1. Humidity is the priority for dust mite households
Dust mites thrive at relative humidity above 50%. They can't drink water — they
absorb moisture from the air. Drop the RH below 50% and the population stops
growing; below 40% and it starts to die back. ASCIA and international allergy
bodies consistently recommend keeping bedroom humidity below 50% for dust mite
control. Australia's east-coast climate — Sydney, Brisbane, the Gold Coast —
routinely pushes outdoor RH above 70% in summer, and indoor RH follows unless
you actively manage it.
Target range:
40–50% relative humidity for allergy management. Below 30% feels uncomfortable
and can irritate airways; above 60% supports mould as well as dust mites.

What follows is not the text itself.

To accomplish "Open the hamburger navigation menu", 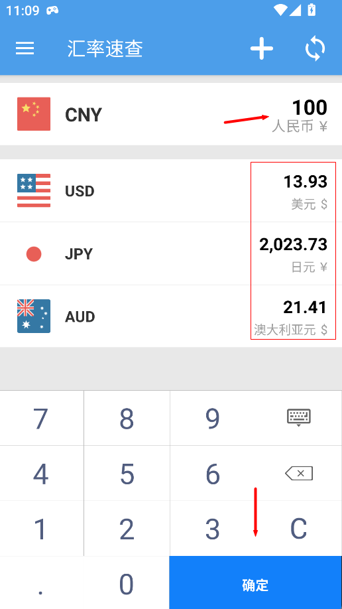I will tap(25, 48).
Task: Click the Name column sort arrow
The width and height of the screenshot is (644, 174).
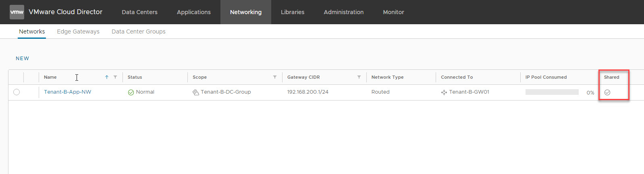Action: point(107,77)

2. PM2.5 and PM10 — what's in the air you breathe
PM2.5 is fine particulate matter — particles 2.5 micrometres
or smaller. Sources include cooking, candles, fireplaces, smoking, and outdoor
pollution infiltrating through windows. The WHO 2021 guideline is 15 µg/m³
averaged over 24 hours.
PM10 covers larger particles up to 10 micrometres — visible
dust, pollen, mould spores. Most monitors capture both PM2.5 and PM10 with the
same laser-scattering sensor.
For allergy households, PM readings also confirm your air purifier is doing its
job — if PM2.5 stays low when the purifier runs and climbs when it's off, that's
your evidence.
3. CO₂ tells you about ventilation
Outdoor CO₂ sits around 420 ppm. When a closed bedroom climbs to 1,500–2,000 ppm
overnight, it's a sign the room isn't exchanging air with outside — and humidity
is usually building up alongside. The fix is ventilation, not filtration: open
a window, run an exhaust fan, improve HVAC airflow.
Look for monitors with an NDIR CO₂ sensor — the industry-standard
method. Avoid monitors that "estimate" CO₂ from VOC readings; those are unreliable.

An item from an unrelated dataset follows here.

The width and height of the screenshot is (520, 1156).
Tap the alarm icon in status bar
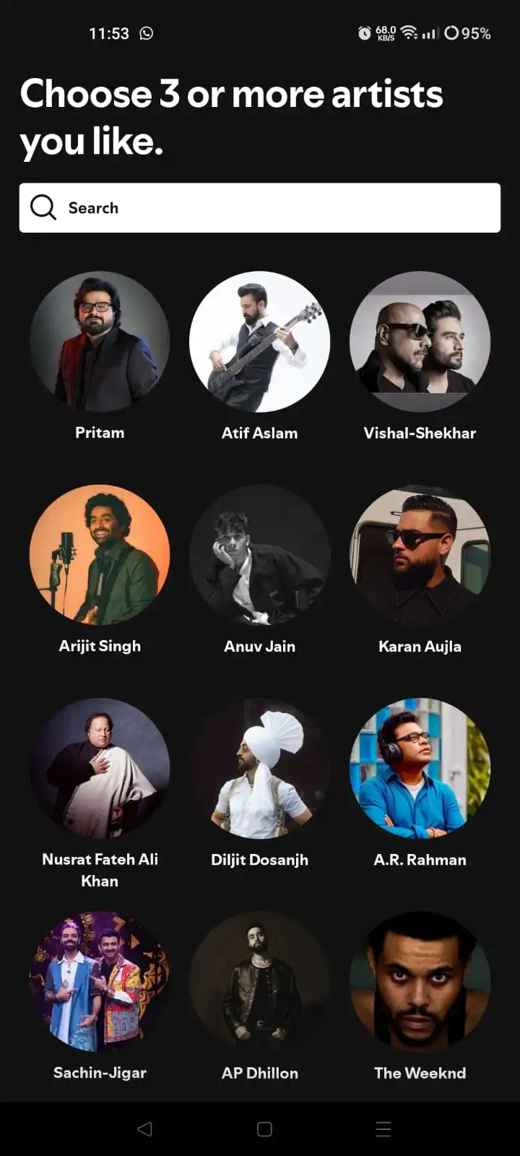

4. TVOC for chemical sensitivities and new furniture
Total volatile organic compounds include formaldehyde (classified by IARC as a
Group 1 known human carcinogen), benzene, and solvents from new furniture, fresh
paint, cleaning products, and personal care items. VOC spikes are typically
short-lived and respond quickly to ventilation.
For most allergy households, TVOC is a nice-to-have rather than essential. For
parents bringing new cots or mattresses into a nursery, or for chemical-sensitive
households, it's worth the upgrade.
5. Sensor quality matters more than feature count
Two monitors can show wildly different readings of the same air. The reason is
almost always sensor quality. The shortcut: monitors using
Sensirion sensors for CO₂, humidity, and VOCs are
reference-quality. NDIR sensors are the right choice for CO₂.
Laser-scattering is the right choice for PM2.5 and PM10. If a
manufacturer doesn't specify the sensor type or origin, treat that as a warning sign.
6. Where to place it
- Breathing height — 1 to 1.5 m above the floor
- In the room you use most — the bedroom is the priority for dust mite households
- Away from direct airflow — not under an air-con vent or in front of a fan
- Away from heat and cooking surfaces — distorts temperature and PM readings
- Away from windows — outdoor infiltration will dominate the readings
Once you've measured, what next?
Monitoring is step one. Acting on the readings is step two:
- High humidity (>50% RH) → dehumidifier or AC dry mode
- High PM2.5 → HEPA air purifier sized to the room
- High CO₂ → open a window or improve ventilation. Filtration won't help.
- High TVOC → ventilate; consider a carbon-filter air purifier if chronic
- Persistent dust mite symptoms despite controlled humidity → look at allergen-proof bedding covers and HEPA vacuuming
Read the full buyer's guide →
Air quality monitors are measurement devices, not medical devices. They don't
diagnose or treat anything — the readings help you make informed decisions about
ventilation, filtration, and dehumidification. For diagnosed asthma, allergies, or
chemical sensitivities, please discuss your environment with your GP or specialist.